I tried this code on eclipse and I feel that this is what the task is wanting me to do. However, I keep getting Bummer! Try again!
I am uncertain what I am failing to comprehend. Either what the task wants me to do or an error in my code I am not seeing it!
Please help! Thank you in advance.
import datetime
def minutes(datetime1, datetime2):
datetime1 = datetime.timedelta.total_seconds(datetime1)
datetime2 = datetime.timedelta.total_seconds(datetime2)
difference_in_minutes = (datetime1 - datetime2) / 60
return round(difference_in_minutes)
datetime1 = datetime.timedelta(seconds = 10)

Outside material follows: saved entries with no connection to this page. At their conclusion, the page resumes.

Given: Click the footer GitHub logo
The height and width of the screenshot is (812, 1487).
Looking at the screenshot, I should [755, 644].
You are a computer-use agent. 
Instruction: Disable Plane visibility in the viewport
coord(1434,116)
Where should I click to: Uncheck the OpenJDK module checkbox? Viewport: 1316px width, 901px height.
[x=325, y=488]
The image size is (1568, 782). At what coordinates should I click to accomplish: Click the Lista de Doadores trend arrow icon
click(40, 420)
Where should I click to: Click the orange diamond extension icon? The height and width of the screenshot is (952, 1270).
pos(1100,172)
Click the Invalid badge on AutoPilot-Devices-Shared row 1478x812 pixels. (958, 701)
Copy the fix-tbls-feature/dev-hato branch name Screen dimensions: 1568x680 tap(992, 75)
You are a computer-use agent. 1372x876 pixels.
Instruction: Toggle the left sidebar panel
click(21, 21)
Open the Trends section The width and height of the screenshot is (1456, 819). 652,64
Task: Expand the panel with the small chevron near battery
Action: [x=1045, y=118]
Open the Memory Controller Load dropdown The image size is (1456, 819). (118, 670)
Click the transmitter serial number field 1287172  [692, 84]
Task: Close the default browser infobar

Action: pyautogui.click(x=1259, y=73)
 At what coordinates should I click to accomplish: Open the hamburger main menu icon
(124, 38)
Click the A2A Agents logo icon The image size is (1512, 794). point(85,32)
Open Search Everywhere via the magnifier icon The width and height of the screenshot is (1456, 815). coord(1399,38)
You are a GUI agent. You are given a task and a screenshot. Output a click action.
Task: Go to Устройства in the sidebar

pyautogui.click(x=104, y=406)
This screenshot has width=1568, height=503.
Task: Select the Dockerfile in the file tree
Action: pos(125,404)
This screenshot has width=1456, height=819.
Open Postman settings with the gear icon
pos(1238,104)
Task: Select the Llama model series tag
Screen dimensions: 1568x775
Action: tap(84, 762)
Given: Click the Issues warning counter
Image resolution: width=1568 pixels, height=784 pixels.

datetime2 = datetime.timedelta(seconds = 59)
minutes(datetime1, datetime2)
2 Answers
Moosa Bonomali
6,297 PointsWhen we subtract the 2 dates, the result is a timedelta, so we only need to get the total_seconds from the resulting answer.
import datetime
def minutes(datetime1, datetime2):
difference_in_minutes = (datetime2 - datetime1)
return round(difference_in_minutes.total_seconds()/60)
datetime1 = datetime.datetime.now()
datetime2 = datetime.datetime.now() + datetime.timedelta(seconds=1000)
# print(datetime1)
print(minutes(datetime1, datetime2))
Moosa Bonomali
6,297 PointsThe moment you subtract 2 datetime objects, the resulting object is a timedelta, So in you case the moment you do
(date1-date2)
the result if a timedelta and the only methods or attributes available after that are those that apply to timedelta. Doing this
(date1-date2).timedelta
will produce an error. so if you do this
print(type(date2-date1))
you will get this answer
<class 'datetime.timedelta'>
To conclude you only need to do this in your program. Since datetime1 is older you should do this instead
difference_in_minutes = (datetime2 - datetime1).total_seconds() / 60
to get a positive answer
taejooncho
Courses Plus Student 3,923 PointsI see. I just wanted to know the difference in your answer and my answer.
I thought even if I do .timedelta_total_seconds() before the subtraction it would not have mattered.
I was more interested in why it would give error rather than solving the task and you explained well.
Thank you!
taejooncho
Courses Plus Student 3,923 Pointstaejooncho
Courses Plus Student 3,923 PointsHello,
Thank you for the response! I tried to write it this way
and I got bummer try again.
When I tried it your way it worked!
So, I know the answer but I am still confused.
Why would it be wrong not to do timedelta.total_seconds() on the resulting answer. I honestly don't know the difference in doing timedelta.total_second() before doing the subtraction or doing it after subtraction. Aren't these two the same thing?